The Daiichi—Ranbaxy deal was heralded in 2008 as an innovative way for Big Pharma to branch out, by acquiring the generic drug makers that were undercutting business and expanding into fast-growing emerging markets like India. The purchase sparked a string of copy-cat deals in India from Abbot Laboratories, Glaxo Smith Kline and others, and helped fuel hopes India would become both a global manufacturing base for generic drugs and a hub for low-cost pharma research.
The Japanese drug-maker was expected to improve manufacturing process at Ranbaxy, which has a long history of run-ins with drug regulators in the US, its largest market, going back to 2002. Instead, serious issues persisted, resulting in a ban by the US Food & Drug Administration on most drugs and pharmaceutical ingredients made in Ranbaxy’s four Indian manufacturing plants. Among the many problems:
- Faking test results: In January, the FDA reported workers at one Ranbaxy manufacturing facility in Punjab were retesting drug ingredients and raw materials” until acceptable results are obtained
- Flies everywhere: Microbiology labs at the plant were in “disrepair” and the flies in one sample preparation room were “too numerous to count,” the FDA said.
- $500 million in fines. In 2013, Ranbaxy pled guilty to US felony charges and paid $500 million in fines for manufacturing substandard drugs and lying about it.
- Faulty manufacturing processes: The FDA had previously blocked imports from another Indian Ranbaxy plant, citing “significant” violations of US manufacturing guidelines.
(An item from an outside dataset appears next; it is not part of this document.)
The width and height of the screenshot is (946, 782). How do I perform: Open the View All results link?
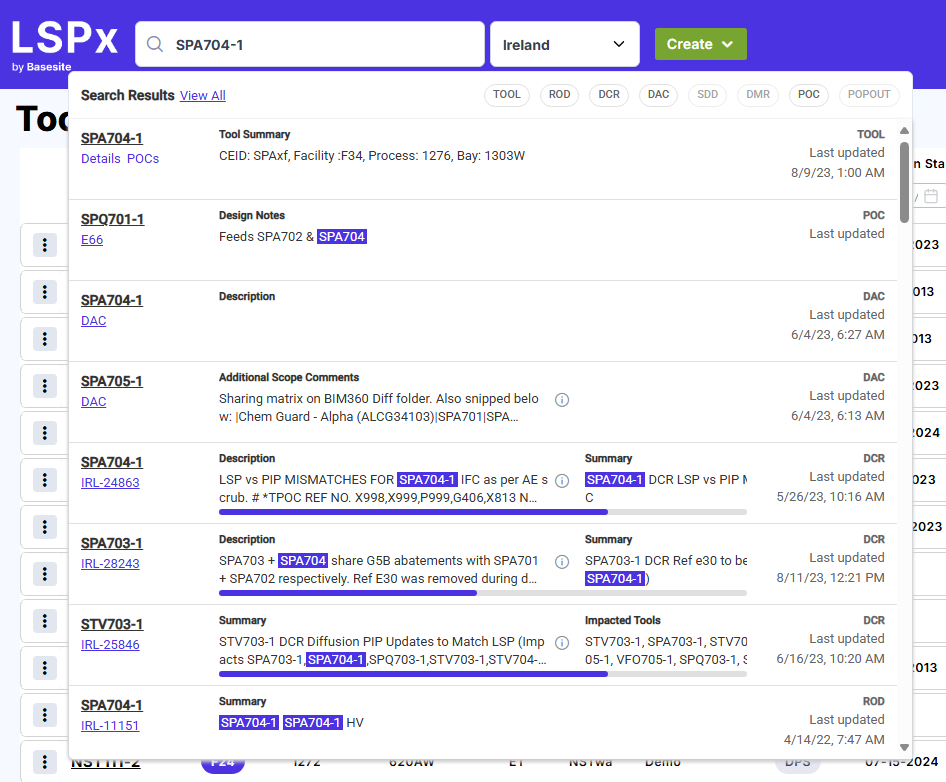click(x=202, y=96)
- Glass in drugs: In November, 2012, Ranbaxy withdrew several lots of atorvastatin, the generic version of the popular heart drug Lipotor, from the market because of possible contamination from glass particles.
Because of Ranbaxy’s widespread problems, and increased scrutiny by FDA, doctors in the US are increasingly distrustful of generic drugs made in India. India’s drug regulators say they are too understaffed to keep up with the industry’s growth.
Canadian drugmaker Apotex’s Indian factory and other Indian generic makers have also come under increased FDA sanction or been forced to recall their products—including Wockhardt, Dr Reddy’s Laboratories, and Sun Pharmaceuticals, Ranbaxy’s new owner. As with Ranbaxy, the FDA found evidence that Sun’s drug-testing records were faked and factory hygiene levels were deficient—though in Sun’s case it wasn’t flies but filthy toilets.